(Entries provided)
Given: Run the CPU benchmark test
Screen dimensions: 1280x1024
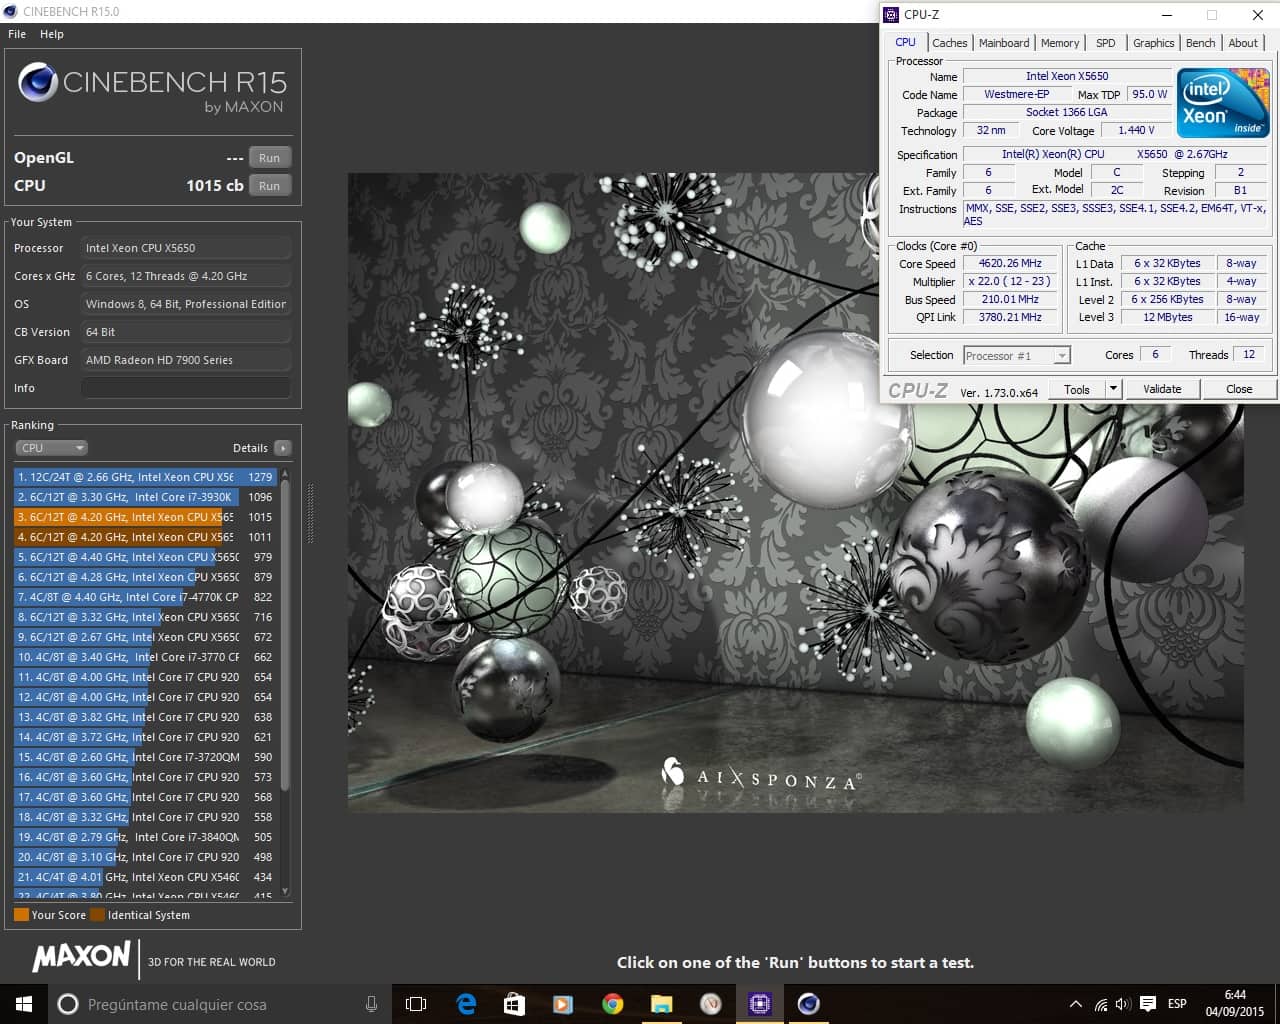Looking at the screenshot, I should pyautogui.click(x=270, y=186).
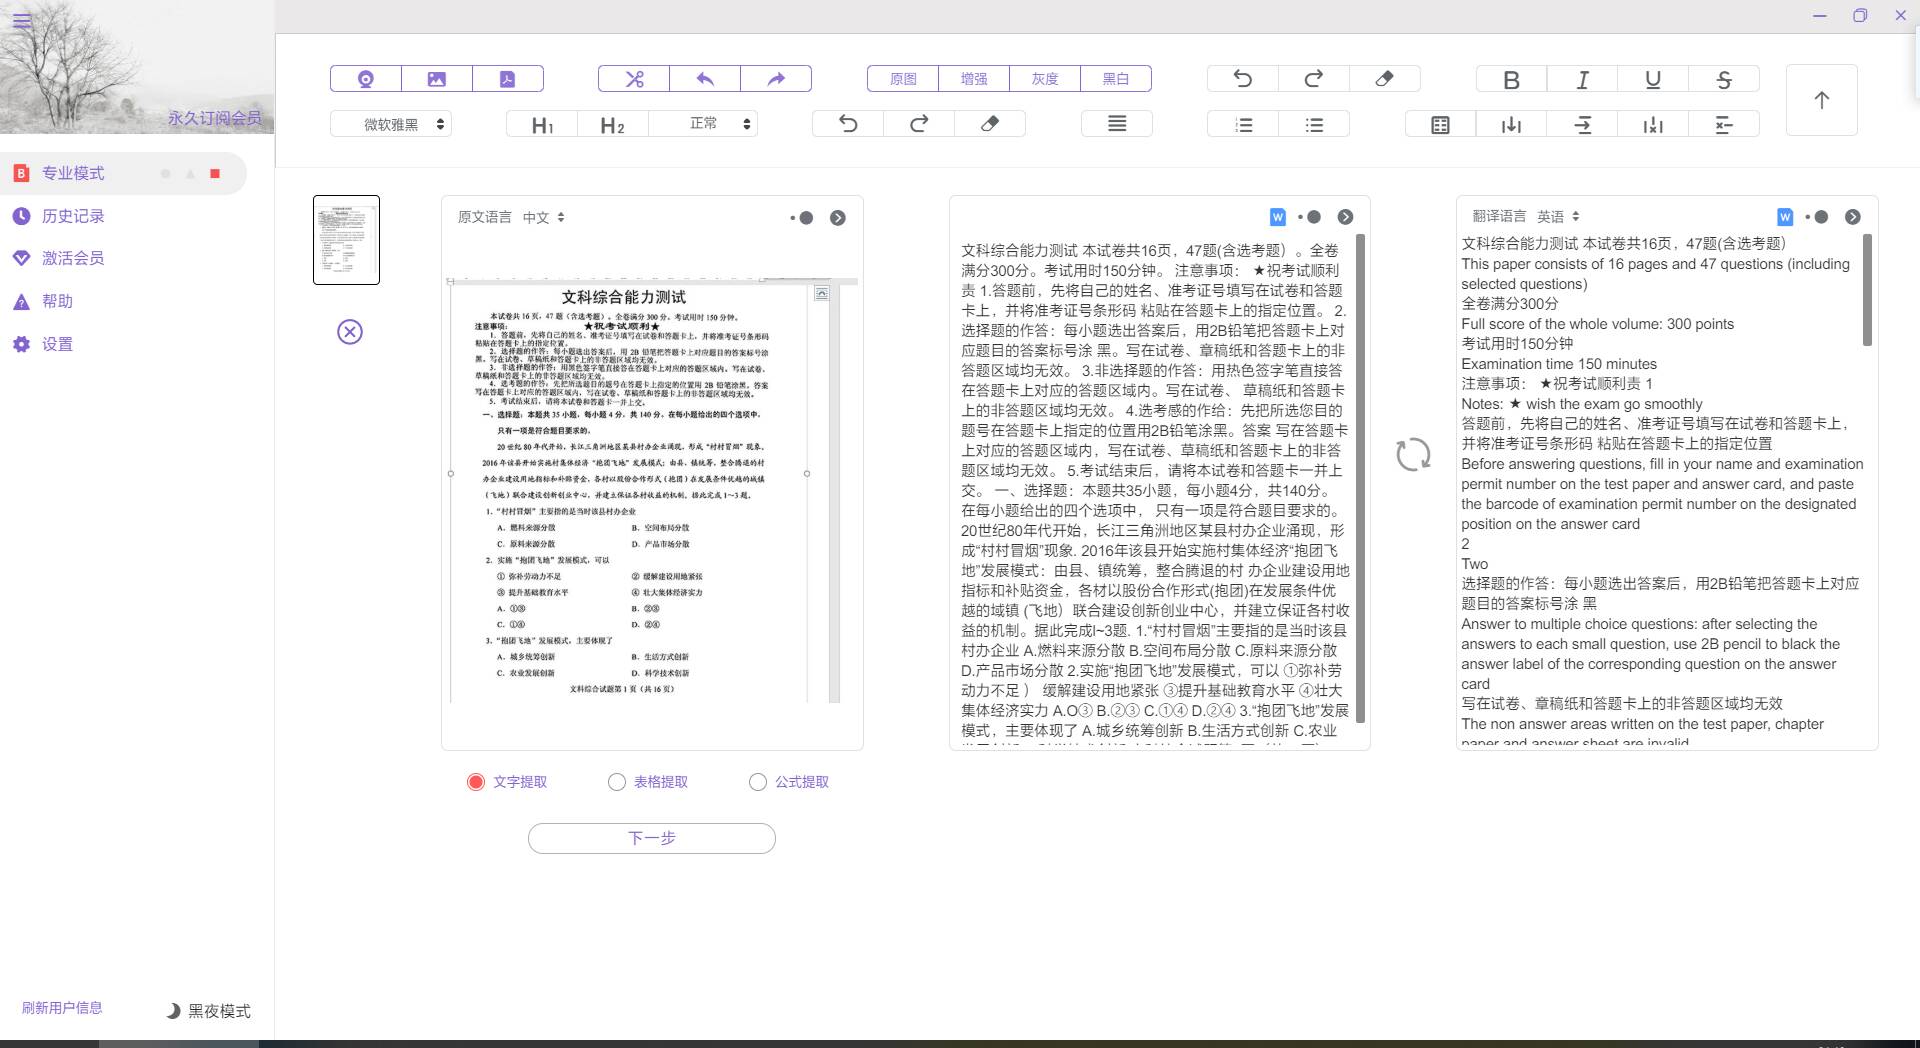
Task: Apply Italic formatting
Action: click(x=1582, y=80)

==

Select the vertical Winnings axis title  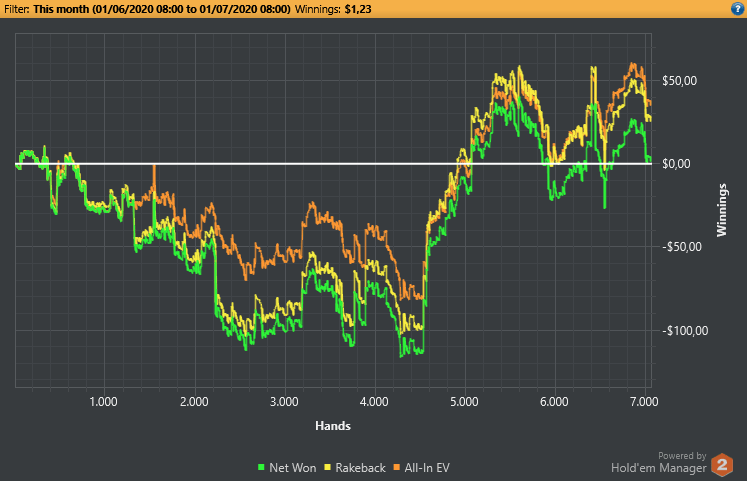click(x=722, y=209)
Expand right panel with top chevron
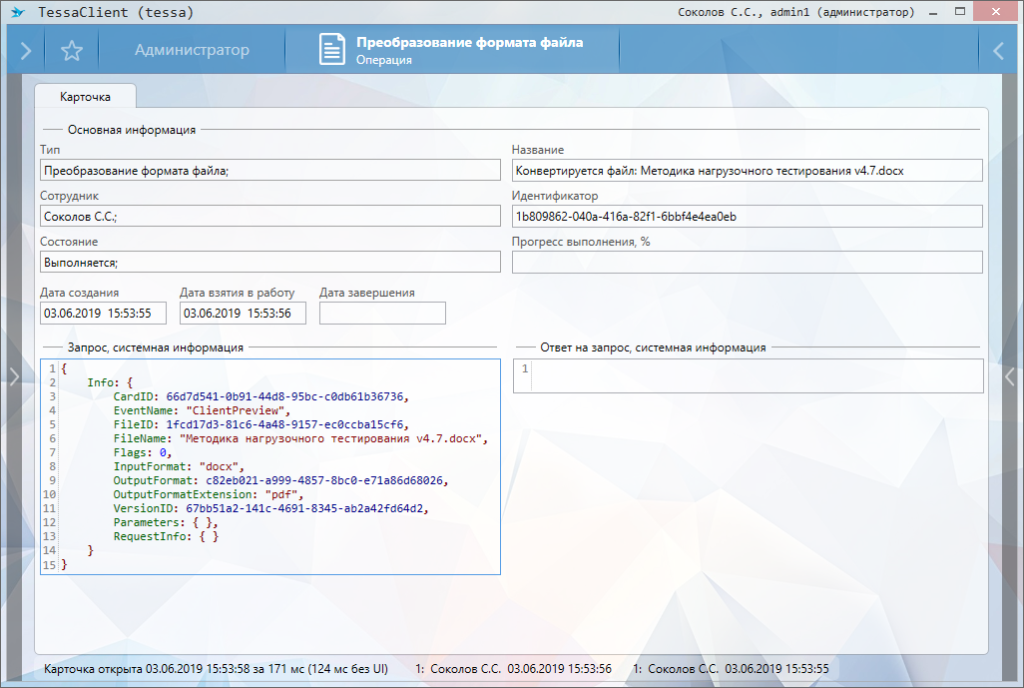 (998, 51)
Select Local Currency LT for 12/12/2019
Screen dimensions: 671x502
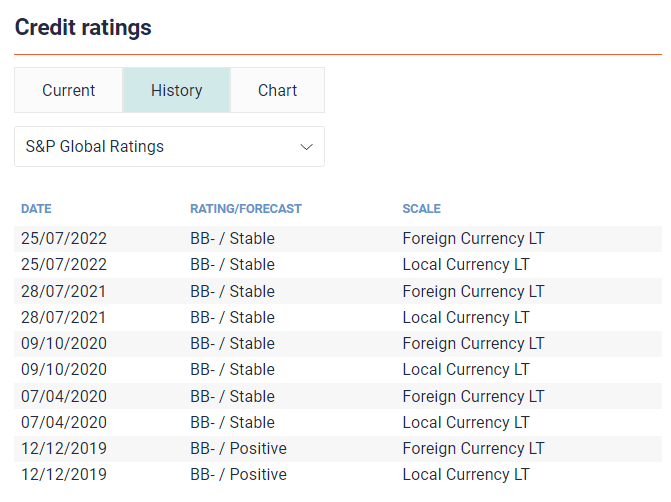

(What the task requires) When you reach the line holding "Expand right panel with top chevron" in the listing above, begin retyping exactly, and stop once the line holding "Screen dimensions: 671x502" is done; pictures stay out.

(Answer to this exercise)
Expand right panel with top chevron
 (998, 51)
Select Local Currency LT for 12/12/2019
Screen dimensions: 671x502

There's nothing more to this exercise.